Disable the Setup Components Automatically
This method is the easiest and requires no manual changes to the setup options during install. We found that the install process is handled by an STF file in the Setup folder on the disc. The optional components are pre-enabled in this file so we found the offenders and disabled them by default.
1. Download the correct file according to the version of Visual Studio you are using. Click on the link below then right click on the grey Download button and select “Save link as” in your browser. This stops the file opening in a browser tab as a text file.
2. Make sure that the VB6 install files are on your hard drive as you need to replace the original STF file. You can do that by simply copying all the files from the CD to a folder on your drive. This won’t work if you are trying to install from CD.
3. Go to the SETUP folder and copy the VS98***.STF you downloaded above replacing the file already there.

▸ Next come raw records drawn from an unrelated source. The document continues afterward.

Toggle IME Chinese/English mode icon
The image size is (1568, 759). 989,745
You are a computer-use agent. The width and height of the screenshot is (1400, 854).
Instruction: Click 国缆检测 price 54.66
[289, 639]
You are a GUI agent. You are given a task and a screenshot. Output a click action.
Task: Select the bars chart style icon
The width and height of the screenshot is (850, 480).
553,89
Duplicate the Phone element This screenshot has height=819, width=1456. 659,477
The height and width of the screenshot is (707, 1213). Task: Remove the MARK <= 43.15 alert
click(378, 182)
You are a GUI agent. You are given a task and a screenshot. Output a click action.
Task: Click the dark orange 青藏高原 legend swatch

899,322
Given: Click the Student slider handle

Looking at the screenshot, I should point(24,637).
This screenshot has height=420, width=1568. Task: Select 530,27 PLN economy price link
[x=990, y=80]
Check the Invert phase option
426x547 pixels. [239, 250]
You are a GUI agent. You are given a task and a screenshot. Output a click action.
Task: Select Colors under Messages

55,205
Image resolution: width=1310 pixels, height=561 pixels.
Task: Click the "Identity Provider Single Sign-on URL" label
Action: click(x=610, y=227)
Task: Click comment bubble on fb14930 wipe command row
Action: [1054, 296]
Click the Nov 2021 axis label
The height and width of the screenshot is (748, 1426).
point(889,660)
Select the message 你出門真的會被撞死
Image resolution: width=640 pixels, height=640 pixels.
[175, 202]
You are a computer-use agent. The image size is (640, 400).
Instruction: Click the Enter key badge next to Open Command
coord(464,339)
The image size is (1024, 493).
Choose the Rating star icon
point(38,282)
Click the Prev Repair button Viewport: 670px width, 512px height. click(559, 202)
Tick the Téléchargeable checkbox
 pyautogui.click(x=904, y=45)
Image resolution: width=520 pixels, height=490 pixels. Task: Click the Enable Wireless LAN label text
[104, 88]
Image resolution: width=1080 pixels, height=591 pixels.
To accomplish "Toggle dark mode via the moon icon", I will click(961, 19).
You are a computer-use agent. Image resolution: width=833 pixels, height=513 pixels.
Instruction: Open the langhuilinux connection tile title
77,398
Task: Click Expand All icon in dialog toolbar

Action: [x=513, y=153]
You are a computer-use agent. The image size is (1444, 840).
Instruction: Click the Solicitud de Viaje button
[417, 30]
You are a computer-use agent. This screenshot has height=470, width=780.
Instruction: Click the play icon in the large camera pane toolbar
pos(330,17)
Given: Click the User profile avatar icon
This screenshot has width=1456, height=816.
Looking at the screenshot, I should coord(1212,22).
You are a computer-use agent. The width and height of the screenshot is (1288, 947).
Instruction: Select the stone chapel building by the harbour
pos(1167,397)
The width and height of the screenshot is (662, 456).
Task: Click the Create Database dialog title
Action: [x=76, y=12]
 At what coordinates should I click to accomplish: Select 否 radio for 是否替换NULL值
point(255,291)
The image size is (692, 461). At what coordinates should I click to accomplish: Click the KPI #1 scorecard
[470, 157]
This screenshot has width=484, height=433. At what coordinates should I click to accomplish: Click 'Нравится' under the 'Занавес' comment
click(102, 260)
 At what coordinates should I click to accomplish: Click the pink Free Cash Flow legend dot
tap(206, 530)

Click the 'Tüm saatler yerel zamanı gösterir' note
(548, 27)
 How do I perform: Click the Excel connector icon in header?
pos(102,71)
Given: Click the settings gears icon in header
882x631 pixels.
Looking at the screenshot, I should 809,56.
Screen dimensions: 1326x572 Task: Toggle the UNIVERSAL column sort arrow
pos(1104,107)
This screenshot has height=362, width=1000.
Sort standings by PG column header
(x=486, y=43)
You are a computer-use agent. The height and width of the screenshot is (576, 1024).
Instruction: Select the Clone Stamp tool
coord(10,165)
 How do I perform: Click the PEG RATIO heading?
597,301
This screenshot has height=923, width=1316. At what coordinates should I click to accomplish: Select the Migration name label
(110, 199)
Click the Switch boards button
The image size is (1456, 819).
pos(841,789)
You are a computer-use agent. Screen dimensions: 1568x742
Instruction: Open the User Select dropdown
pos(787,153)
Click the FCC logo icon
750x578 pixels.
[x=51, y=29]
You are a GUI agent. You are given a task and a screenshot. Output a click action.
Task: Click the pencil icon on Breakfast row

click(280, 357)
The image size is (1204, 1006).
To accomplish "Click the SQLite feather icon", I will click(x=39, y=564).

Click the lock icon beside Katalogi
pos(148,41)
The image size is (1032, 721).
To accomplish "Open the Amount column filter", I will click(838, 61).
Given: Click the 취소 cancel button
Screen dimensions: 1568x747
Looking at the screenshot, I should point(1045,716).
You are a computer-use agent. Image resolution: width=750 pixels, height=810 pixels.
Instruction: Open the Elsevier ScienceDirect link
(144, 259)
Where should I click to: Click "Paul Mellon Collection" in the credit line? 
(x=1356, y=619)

4. Run the installer and go through the setup steps as usual. When you reach the component selection window, nothing has to be changed because the edited STF already did it.
Any other options that you want to enable or disable can be changed although you must make sure “Microsoft Visual InterDev 6.0”, “ADO and RDS”, and “Visual Studio Analyzer” remain disabled.
Disable the VB6 Setup Components Manually
This method is useful if you are installing from CD or the automatic option above doesn’t work.
1. During the setup, make sure the Custom install option is selected.
2. Continue the install until you’re asked to choose the components from the list. Highlight Data Access and click the “Change Option…” button to the right, then click “Change Option..” for a second time.
3. Now you’ll get another list of components that belong to the ADO, RDS, and OLE DB Providers. Simply uncheck the first ADO and RDS option.
A warning will popup that this component is an essential part of the application and it will not run properly if not installed. Click OK to acknowledge the warning and then click OK two more times to get back to the main install options window.
This will stop the installer hanging and crashing at the updating your system window.
3. Highlight Enterprise Tools and click the “Change Option…” button. At the bottom, uncheck Visual Studio Analyzer and click OK. This option is not in Visual Studio Professional so those users can ignore it.
Disabling the Visual Studio Analyzer will stop the DCOM user account error.
4. Uncheck Microsoft Visual InterDev 6.0 box in the main install options window. This will stop the javasign.dll error from appearing during install.
You can, of course, enable or disable other options in this window depending on personal preference. But make sure the components mentioned here are not enabled or the install won’t finish properly. Continue with the install and you should be able to reach the end with no major errors after a reboot.
Run Visual Basic In Compatibility Mode
After the install is complete, Visual Basic 6 should start. If you get an error on the New Project screen, an optional step to help is running VB6 in compatibility mode. In Explorer, navigate to C:\Program Files (x86)\Microsoft Visual Studio\VB98, right click on VB6.exe and select Properties.
In the Compatibility tab, check the “Run this program in compatibility mode for:” box and click OK. The default option of Windows XP (Service Pack 2) should be fine but you can experiment with Windows Vista or 98/Me if you wish.